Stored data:

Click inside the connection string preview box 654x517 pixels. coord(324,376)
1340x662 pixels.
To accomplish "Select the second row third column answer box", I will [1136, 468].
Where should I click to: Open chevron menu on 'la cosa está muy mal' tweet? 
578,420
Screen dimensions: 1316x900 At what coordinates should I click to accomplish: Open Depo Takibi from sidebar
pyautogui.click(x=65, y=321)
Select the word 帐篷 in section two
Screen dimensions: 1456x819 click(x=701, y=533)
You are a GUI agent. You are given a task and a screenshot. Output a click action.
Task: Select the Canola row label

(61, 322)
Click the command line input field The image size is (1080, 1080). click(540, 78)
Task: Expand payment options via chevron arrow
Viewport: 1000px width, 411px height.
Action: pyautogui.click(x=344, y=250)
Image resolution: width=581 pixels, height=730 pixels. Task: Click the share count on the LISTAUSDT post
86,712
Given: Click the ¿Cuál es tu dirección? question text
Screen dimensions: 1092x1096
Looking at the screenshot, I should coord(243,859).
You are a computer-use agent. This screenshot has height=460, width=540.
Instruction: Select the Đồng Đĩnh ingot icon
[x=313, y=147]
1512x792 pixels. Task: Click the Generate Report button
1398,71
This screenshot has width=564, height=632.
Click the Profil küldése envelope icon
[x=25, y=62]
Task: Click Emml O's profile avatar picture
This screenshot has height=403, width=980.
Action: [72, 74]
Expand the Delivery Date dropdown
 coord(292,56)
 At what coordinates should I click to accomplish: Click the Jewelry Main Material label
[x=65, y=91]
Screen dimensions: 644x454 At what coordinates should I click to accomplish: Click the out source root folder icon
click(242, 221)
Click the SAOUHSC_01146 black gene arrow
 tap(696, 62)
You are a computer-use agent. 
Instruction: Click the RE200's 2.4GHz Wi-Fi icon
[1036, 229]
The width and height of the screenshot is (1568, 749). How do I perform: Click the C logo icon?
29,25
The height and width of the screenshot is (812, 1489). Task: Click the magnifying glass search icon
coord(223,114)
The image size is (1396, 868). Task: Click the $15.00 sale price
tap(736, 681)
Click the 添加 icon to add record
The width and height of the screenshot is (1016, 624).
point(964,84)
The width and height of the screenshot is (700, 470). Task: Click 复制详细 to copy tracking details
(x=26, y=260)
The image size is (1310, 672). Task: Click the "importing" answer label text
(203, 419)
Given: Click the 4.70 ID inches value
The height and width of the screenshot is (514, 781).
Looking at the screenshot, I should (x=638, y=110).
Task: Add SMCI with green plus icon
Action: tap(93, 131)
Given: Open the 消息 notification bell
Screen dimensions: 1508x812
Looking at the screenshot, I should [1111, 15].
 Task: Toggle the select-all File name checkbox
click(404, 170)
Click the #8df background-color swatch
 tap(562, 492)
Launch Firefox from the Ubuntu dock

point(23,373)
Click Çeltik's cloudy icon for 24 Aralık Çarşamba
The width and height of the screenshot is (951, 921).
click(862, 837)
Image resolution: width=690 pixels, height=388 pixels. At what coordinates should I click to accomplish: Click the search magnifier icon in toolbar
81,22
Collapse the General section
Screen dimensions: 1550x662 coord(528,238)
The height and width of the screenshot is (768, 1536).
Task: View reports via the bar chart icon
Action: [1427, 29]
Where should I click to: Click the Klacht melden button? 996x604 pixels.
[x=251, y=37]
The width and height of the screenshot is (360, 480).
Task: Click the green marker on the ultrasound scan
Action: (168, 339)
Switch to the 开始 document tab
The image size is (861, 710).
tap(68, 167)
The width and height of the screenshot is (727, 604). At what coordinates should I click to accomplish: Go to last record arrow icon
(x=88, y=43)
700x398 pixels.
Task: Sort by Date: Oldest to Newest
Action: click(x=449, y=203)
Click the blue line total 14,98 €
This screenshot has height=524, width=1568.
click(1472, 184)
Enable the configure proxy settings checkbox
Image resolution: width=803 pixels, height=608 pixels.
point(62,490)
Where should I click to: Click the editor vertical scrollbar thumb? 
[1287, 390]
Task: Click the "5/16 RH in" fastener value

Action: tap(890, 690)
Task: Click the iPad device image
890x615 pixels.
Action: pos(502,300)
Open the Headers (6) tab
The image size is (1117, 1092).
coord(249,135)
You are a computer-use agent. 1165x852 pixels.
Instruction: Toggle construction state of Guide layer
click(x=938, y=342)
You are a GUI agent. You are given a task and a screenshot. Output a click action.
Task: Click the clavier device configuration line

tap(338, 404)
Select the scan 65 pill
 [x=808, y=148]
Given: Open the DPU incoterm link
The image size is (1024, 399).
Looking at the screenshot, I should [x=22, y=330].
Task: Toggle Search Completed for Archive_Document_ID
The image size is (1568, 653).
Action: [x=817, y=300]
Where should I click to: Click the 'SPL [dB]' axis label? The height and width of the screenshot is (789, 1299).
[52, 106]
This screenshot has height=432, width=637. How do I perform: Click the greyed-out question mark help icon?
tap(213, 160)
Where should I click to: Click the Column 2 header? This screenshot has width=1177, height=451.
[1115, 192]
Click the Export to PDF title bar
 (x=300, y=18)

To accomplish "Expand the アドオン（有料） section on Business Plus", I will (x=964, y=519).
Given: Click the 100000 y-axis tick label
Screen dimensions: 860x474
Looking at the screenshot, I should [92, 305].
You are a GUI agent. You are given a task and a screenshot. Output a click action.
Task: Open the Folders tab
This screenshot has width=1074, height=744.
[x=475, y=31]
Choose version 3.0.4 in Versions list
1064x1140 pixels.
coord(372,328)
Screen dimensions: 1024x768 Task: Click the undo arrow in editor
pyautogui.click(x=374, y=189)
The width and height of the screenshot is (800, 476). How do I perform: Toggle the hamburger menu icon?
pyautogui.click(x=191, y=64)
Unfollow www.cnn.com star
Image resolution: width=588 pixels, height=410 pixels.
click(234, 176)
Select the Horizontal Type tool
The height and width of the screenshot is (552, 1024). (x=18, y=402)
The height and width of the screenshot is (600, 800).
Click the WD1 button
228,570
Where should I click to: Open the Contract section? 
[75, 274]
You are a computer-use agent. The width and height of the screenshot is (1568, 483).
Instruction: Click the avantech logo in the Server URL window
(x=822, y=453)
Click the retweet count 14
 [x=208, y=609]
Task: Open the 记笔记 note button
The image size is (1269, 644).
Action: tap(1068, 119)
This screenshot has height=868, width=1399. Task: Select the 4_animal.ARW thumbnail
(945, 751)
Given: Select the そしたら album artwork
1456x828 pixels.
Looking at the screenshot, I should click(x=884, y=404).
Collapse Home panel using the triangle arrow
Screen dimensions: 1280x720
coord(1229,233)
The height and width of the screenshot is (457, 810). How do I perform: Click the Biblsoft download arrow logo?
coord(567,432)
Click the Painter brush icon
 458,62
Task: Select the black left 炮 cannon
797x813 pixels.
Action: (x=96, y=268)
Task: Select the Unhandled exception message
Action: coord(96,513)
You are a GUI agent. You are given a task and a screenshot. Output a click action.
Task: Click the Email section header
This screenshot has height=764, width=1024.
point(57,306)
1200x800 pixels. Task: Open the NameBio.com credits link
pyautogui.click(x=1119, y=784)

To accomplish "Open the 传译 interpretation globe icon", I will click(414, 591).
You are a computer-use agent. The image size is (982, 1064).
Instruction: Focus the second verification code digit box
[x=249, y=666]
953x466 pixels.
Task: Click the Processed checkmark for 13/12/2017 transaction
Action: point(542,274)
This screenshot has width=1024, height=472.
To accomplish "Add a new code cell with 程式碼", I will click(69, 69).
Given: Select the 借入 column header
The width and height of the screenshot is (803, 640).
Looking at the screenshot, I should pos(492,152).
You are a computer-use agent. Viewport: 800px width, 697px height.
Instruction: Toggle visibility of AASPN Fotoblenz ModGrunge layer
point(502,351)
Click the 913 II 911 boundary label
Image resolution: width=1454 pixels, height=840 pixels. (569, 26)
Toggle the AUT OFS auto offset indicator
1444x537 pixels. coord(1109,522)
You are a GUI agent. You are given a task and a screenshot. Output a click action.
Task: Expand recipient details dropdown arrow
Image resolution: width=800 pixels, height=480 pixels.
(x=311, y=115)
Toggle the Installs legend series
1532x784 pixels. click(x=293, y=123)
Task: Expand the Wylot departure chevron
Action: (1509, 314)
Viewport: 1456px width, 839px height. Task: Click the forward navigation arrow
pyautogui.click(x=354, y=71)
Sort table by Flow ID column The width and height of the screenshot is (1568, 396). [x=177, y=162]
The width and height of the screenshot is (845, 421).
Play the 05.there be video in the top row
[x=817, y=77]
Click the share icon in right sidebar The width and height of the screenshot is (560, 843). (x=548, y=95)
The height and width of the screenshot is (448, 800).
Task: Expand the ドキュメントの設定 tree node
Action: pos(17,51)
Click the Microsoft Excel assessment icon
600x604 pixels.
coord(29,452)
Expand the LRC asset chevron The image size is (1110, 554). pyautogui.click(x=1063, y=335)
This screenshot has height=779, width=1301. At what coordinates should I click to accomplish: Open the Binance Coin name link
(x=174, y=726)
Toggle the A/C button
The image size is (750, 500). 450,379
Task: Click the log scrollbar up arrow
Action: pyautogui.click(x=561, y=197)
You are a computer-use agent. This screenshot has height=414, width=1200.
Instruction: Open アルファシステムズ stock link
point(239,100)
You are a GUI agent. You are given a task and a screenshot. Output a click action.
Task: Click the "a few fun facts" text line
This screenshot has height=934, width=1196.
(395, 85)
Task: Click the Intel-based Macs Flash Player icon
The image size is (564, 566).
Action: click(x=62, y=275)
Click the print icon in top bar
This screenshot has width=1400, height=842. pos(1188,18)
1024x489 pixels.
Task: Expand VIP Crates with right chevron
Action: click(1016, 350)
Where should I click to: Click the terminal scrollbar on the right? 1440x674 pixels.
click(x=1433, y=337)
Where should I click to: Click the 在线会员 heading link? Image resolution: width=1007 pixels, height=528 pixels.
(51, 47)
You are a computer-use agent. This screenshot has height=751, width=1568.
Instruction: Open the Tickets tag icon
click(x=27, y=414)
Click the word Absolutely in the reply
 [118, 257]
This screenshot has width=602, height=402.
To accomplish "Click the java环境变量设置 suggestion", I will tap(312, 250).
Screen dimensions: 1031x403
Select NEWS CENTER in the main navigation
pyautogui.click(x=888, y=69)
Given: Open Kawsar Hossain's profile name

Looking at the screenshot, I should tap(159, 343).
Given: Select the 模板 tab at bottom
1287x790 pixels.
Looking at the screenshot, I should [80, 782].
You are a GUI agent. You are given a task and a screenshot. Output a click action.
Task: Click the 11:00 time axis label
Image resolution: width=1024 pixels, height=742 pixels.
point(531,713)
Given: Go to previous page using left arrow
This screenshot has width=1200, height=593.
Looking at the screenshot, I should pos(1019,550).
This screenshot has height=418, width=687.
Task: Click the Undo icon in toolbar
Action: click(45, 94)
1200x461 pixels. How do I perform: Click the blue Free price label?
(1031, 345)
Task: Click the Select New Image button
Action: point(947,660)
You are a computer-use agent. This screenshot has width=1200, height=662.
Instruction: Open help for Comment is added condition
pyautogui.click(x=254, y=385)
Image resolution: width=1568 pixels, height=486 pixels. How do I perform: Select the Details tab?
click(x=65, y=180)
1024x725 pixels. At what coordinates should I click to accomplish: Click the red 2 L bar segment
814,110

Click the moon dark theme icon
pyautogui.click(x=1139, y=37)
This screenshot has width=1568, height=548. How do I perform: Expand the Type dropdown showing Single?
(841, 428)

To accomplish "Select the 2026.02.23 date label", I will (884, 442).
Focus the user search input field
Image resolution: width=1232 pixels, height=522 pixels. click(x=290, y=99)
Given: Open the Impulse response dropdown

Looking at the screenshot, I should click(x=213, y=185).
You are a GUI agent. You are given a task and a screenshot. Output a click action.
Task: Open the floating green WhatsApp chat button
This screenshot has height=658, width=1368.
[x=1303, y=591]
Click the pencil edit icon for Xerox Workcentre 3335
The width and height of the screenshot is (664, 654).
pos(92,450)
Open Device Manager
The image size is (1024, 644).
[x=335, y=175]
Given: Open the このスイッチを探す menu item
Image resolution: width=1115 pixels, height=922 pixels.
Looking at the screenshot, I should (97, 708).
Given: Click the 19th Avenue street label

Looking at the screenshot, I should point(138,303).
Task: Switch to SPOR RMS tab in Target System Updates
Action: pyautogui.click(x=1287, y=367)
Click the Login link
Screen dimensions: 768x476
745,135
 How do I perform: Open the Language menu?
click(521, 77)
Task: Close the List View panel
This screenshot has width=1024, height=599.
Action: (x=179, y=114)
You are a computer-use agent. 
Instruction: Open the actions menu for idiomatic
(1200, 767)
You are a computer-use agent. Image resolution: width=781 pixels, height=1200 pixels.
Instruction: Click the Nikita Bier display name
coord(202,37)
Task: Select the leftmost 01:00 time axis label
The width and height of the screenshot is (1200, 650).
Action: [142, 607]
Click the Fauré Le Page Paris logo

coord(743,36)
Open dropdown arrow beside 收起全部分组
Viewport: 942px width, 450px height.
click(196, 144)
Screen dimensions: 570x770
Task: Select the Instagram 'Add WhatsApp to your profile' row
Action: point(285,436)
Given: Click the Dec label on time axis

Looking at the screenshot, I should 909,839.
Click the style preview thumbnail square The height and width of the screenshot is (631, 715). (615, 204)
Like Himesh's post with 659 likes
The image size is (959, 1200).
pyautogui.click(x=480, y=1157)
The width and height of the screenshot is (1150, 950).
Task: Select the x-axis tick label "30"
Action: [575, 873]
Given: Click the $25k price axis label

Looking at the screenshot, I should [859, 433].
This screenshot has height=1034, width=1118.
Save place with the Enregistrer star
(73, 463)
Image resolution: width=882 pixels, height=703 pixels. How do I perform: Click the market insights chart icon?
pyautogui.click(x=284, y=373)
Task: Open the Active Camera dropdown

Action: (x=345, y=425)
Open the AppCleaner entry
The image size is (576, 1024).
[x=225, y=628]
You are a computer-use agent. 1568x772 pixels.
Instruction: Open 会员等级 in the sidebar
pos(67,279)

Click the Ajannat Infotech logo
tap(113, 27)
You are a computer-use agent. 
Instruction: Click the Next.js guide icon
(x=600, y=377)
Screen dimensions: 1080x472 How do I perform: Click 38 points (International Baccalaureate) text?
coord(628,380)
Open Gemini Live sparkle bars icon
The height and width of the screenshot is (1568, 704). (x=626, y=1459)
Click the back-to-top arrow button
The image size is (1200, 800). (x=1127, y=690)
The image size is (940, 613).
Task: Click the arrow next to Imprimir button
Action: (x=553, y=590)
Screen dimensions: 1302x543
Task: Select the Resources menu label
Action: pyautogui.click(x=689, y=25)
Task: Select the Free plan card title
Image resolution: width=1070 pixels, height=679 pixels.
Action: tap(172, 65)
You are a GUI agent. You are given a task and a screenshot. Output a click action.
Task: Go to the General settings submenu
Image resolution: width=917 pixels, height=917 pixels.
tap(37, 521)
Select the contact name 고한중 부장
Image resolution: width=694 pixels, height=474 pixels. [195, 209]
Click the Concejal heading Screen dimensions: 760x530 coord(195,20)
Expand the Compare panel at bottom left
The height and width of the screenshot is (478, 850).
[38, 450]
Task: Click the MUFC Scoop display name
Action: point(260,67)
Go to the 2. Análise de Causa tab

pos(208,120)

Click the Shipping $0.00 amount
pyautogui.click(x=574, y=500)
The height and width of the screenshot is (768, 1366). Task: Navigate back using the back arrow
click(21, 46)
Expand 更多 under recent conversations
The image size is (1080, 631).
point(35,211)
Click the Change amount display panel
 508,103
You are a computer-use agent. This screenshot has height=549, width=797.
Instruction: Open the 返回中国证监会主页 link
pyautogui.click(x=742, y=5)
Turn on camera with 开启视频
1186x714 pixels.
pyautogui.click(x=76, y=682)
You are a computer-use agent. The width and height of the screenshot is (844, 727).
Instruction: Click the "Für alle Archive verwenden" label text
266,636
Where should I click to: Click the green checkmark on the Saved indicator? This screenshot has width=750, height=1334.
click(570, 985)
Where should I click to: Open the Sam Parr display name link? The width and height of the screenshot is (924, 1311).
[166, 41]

About this task - Only lines holding the word "settings" are wanted, so copy each of them from the records above.

Solution to this problem -
Enable the configure proxy settings checkbox
Task: Go to the General settings submenu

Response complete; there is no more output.